Actions taken by the Bank
The bank has been forced to reassign or even lay off its staff, numbering about a dozen or so, at its services unit located in Hudson Street. This arm of the bank was responsible for providing records as well as independent research to shareholders. Goldman was also able to find buyers for its minority stakes in a number of firms that were responsible for developing the research, producing a net profit in the course of the practice.
The failure that Hudson Street faces is one of the latest indicators of the level of difficulty the smaller research firms have to face in order to get a clear grasp on this type of market where almost every party, right from the large scale Wall street banks to top level mutual fund firms, is looking to cut down on costs wherever possible. It also signifies the fact that top tier investors are no longer that much interested in paying for a diversity of opinion regarding the current market.

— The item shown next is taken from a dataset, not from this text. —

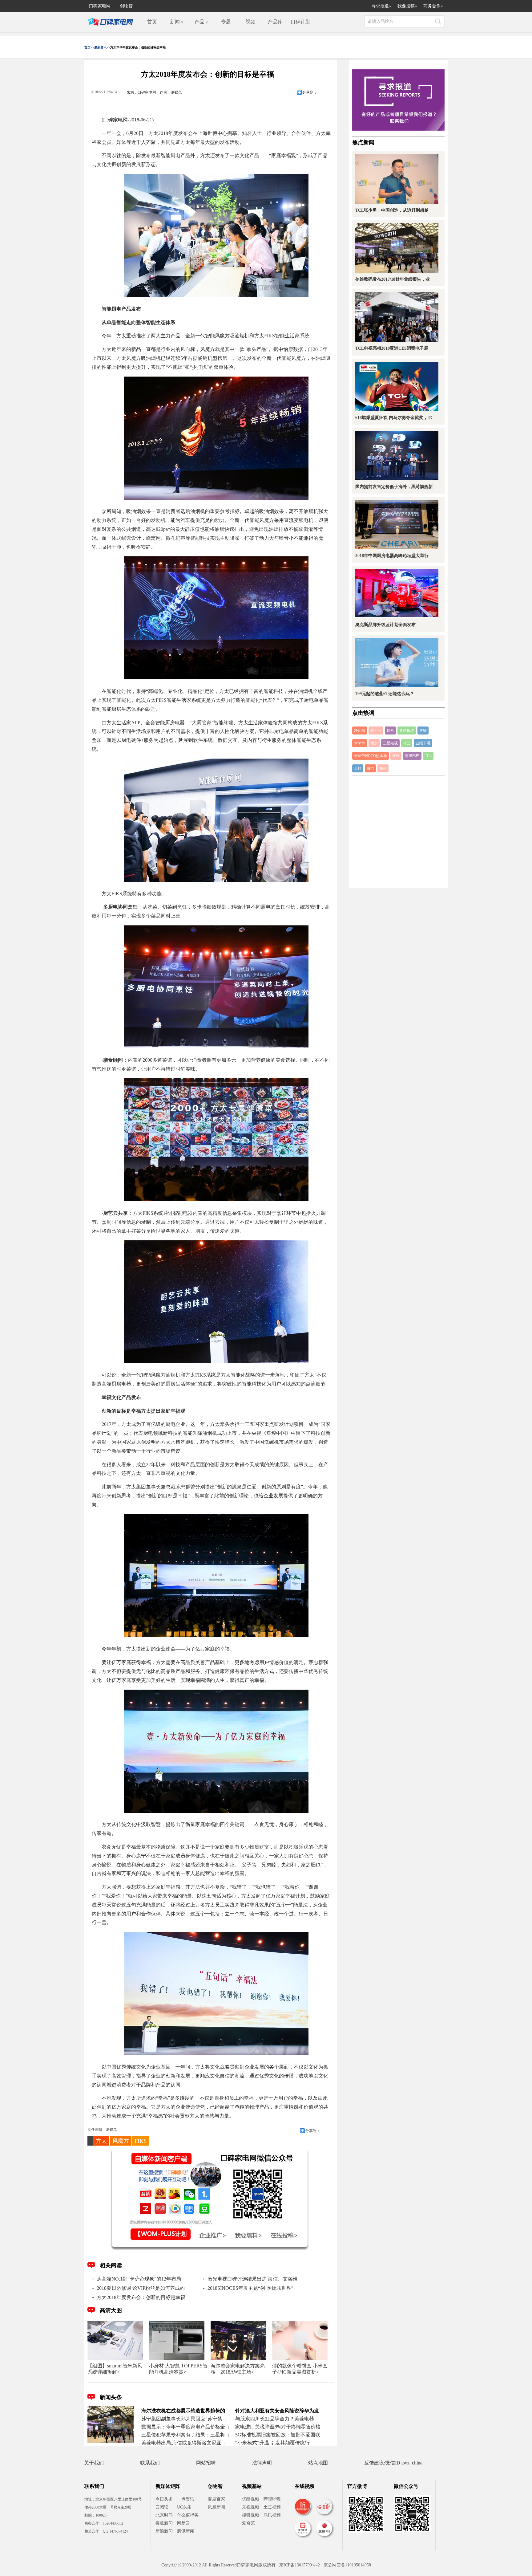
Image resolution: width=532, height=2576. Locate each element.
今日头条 (164, 2499)
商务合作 (433, 5)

Understanding the State of the Market
The situation, however, was quite different even up till a few years ago. Independent researchers were much in demand on the Wall Street market after a settlement pertaining to supposedly corrupted research worth $1.4 billion passed in the year 2003 between the banks on Wall Street and the regulators led by Eliot Spitzer who then acted as the Attorney General of the city of New York. The position happened to be so lucrative that the majority of people flocked to become an independent research provider. But currently the hype surrounding the role has gone down completely.
The settlement coerced almost twelve banks to invest more than $460 million to present their clients with independent research for a term which lasted five years. For most banks, this phase came to an end in 2009. There was no more need for this research and so independent firms had very little profit to proceed with. Integrity Research has released its findings which show that the amount of money poured into such kind of research has decreased as much as 24 percent this year when compared to what was spent in 2008.
Hudson Street was not developed in such a way as to meet the terms of the independent-research need of the settlement. Instead, it matured as a result of the trends of the industry that were set off by the provisions of the settlement. However, in the end, everything mainly came down to the fact that clients did not like what Goldman had to offer for sale and did not purchase anything accordingly. Research firms explain that they got only a few consumers from the platform.